Patriot dramı...
Melik Aşık yazdı, Komşuya posta koyarken atacağı füzelere karşı koruma silahınız olmadığını akıl edememişsiniz...
Kendinizi Ortadoğu’nun lideri ilan ediyorsunuz. Öküze özenen kurbağa misali şişindikçe şişiniyorsunuz. İlk postayı komşunuz Suriye’ye atıyorsunuz. Liderine “seni devireceğim” diye meydan okuyorsunuz. Karşı taraf biraz diklenince küçücük ülkeden ürküyor, NATO’yu “aman yardım” diye imdada çağırıyorsunuz. Komşuya posta koyarken atacağı füzelere karşı koruma silahınız olmadığını akıl edememişsiniz. Yana yakıla patriot istiyorsunuz. Patriotlar geliyor. Parasını size ödetiyorlar. Ama tetiği size vermiyorlar. Bu silahları bambaşka amaçlar için de kullanabilirler. O yüzden komşularla kanlı bıçaklı oluyorsunuz. İran, Rusya, Irak, Suriye sırayla posta atıyor. Yutkunuyorsunuz. Karizmanız dibe vuruyor. Çok muhtemel bir İran-İsrail savaşında ilk hedef olmayı garantilemişsiniz. Halkınızı topun ağzına koymuşsunuz. Ne adına? Soruya mantıklı yanıt alamıyorsunuz.
* * *
Antalya’da geçen hafta yapılan Güvenlik ve İşbirliği toplantısında önemli konuşmalar yapıldı. Eski NATO Askeri Komite Başkanı ve Almanya eski Genelkurmay Başkanı Klaus Naumann orada dedi ki:
- Patriotlarla birlikte gönderdiğimiz askerlerin kimyasal silahlara karşı özel giysileri vardır. Bölgedeki Türk askerlerinde de bu giysilerden bulunması lazımdır...
Naumann, bir tank fiyatına bölgedeki askerlere yetecek koruyucu malzeme alınabileceğini sözlerine ekledi.
Bizim askerlerin korunmasını kimse söz konusu etmediği gibi sivil halkın kimyasallara karşı korunması için alınan bir önlemi de şimdiye dek hiç duymadık.
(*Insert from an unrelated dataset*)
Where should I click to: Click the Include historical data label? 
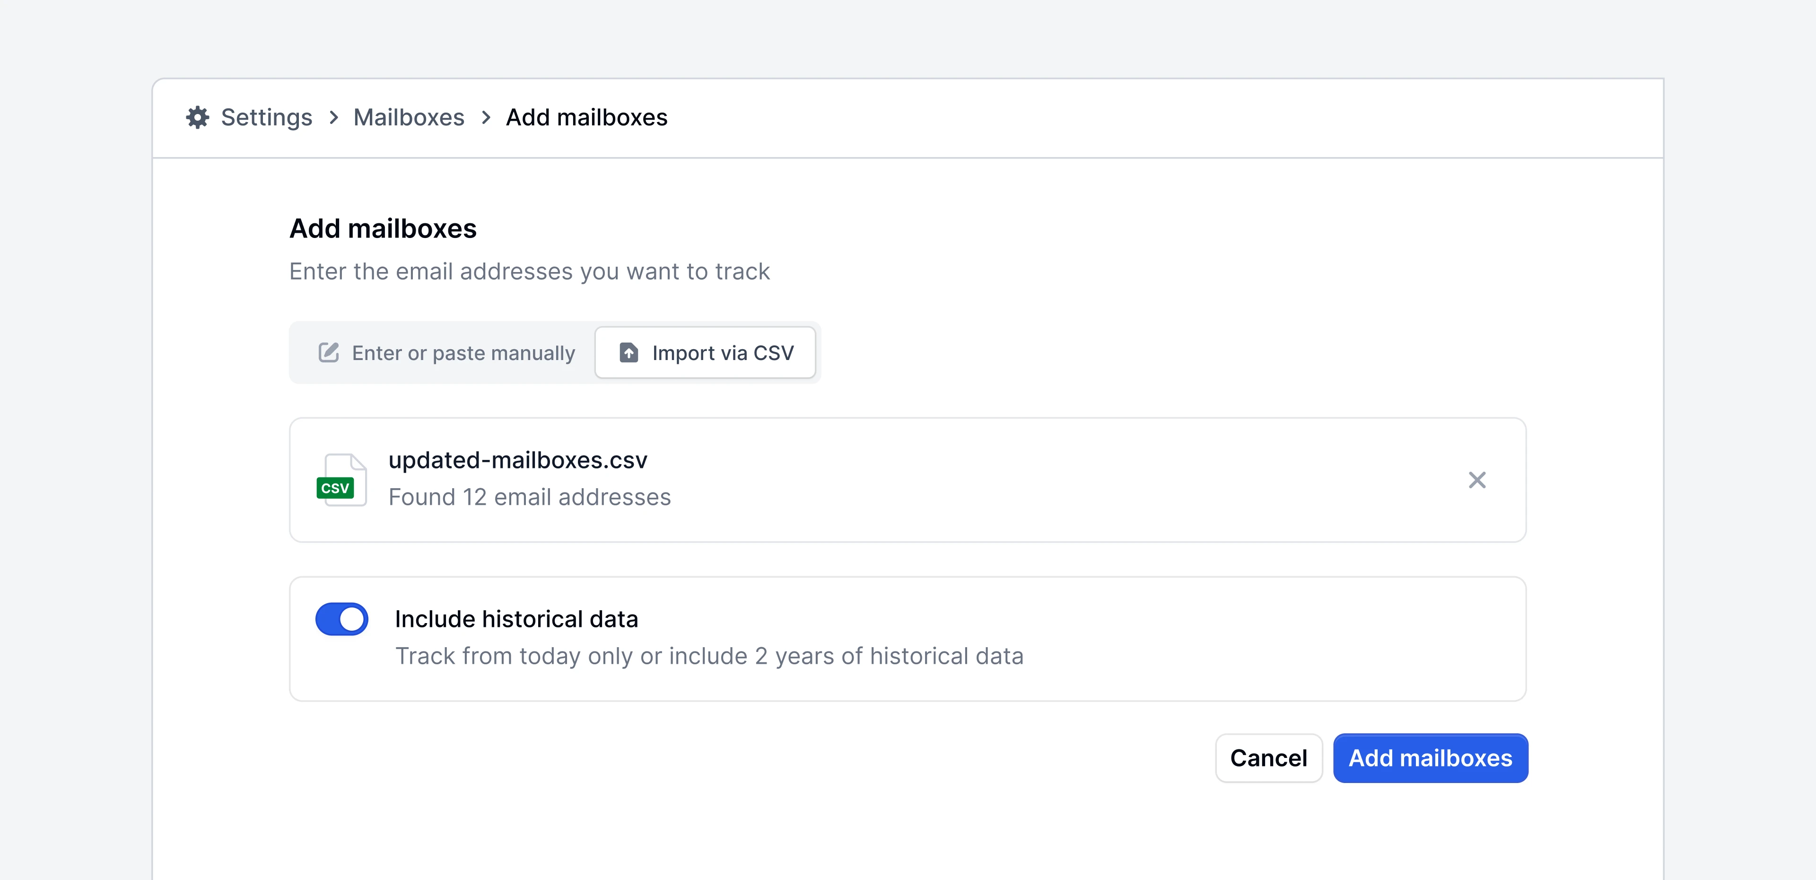(x=516, y=619)
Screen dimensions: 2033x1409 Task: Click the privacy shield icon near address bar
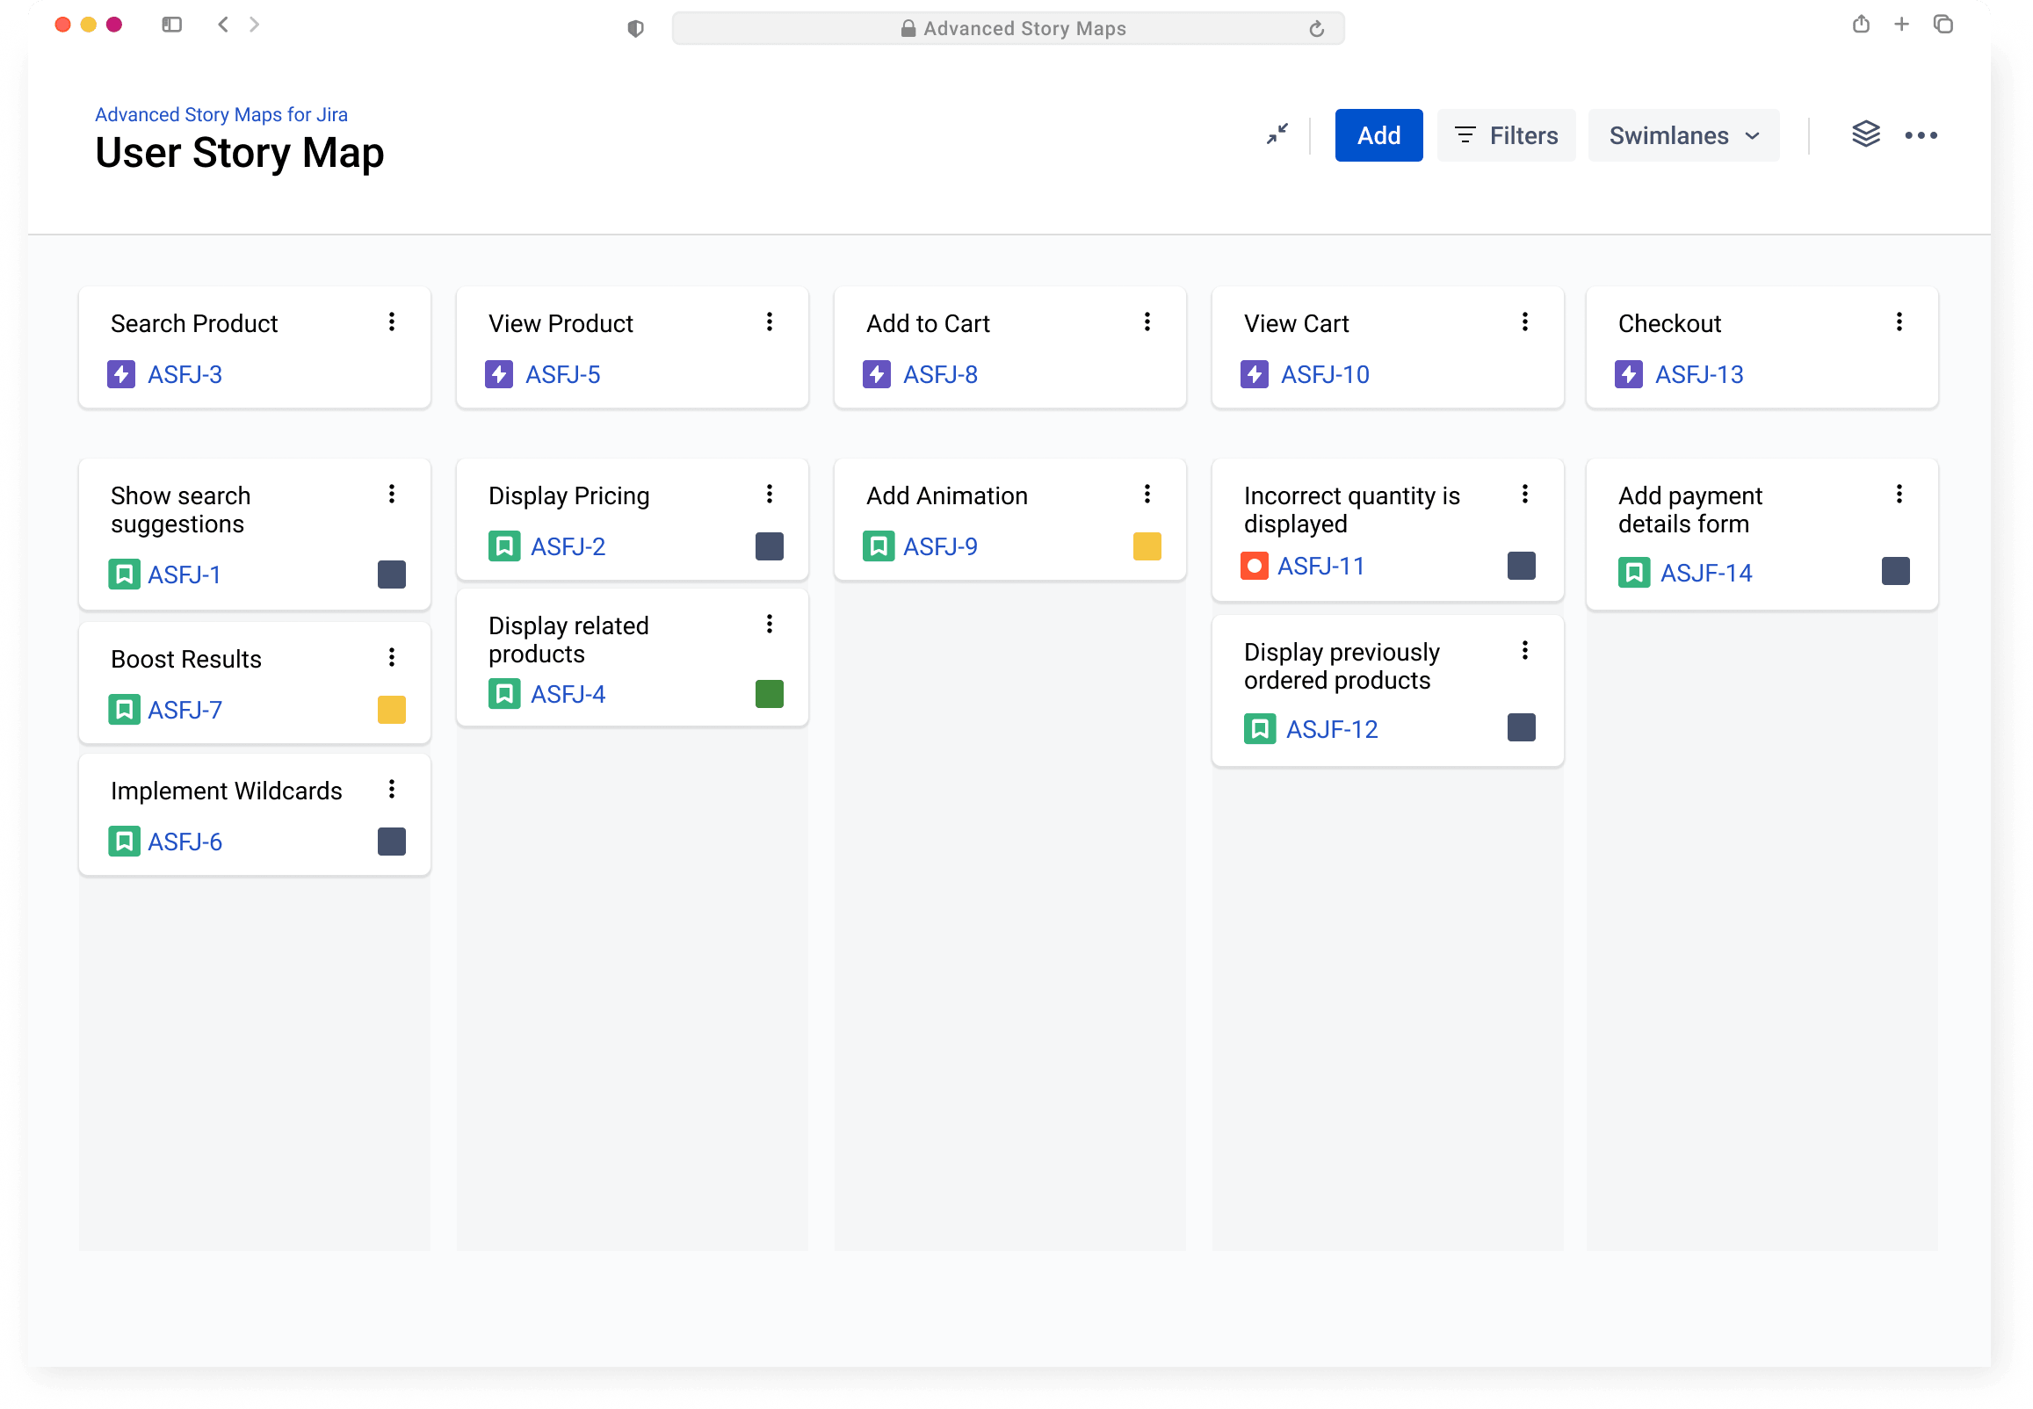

Asker ve bölge halkı Allah’a emanet edilmiştir.
Bütün bunlar ne adına? Kim yanıt verecek soruya?
Bir kasıtlı haber
Zaman gazetesinde bir kasıtlı haber yayımlandı.
İnternet andıcı davası nedeniyle mahkeme, Genelkurmay’dan harddiskleri istemiş.
Harddiskleri inceleyen Naip Hâkim Hüsnü Çalmuk, sonucu bir raporla mahkemeye bildirmiş.
Gazete diyor ki:
“Hazırlanan raporda, öncelikli olarak bazı üst düzey gazeteciler ile askerler arasında sıkı bir ilişkinin olduğu belirtiliyor. Genelkurmay Bilgi Destek Dairesi tarafından hazırlanan makalelerin de bu isimler üzerinden kamuoyuna ulaştırıldığının altı çiziliyor. TSK tarafından gönderilen metinlerin, bazı köşe yazılarından birebir çıktığı savunuluyor.”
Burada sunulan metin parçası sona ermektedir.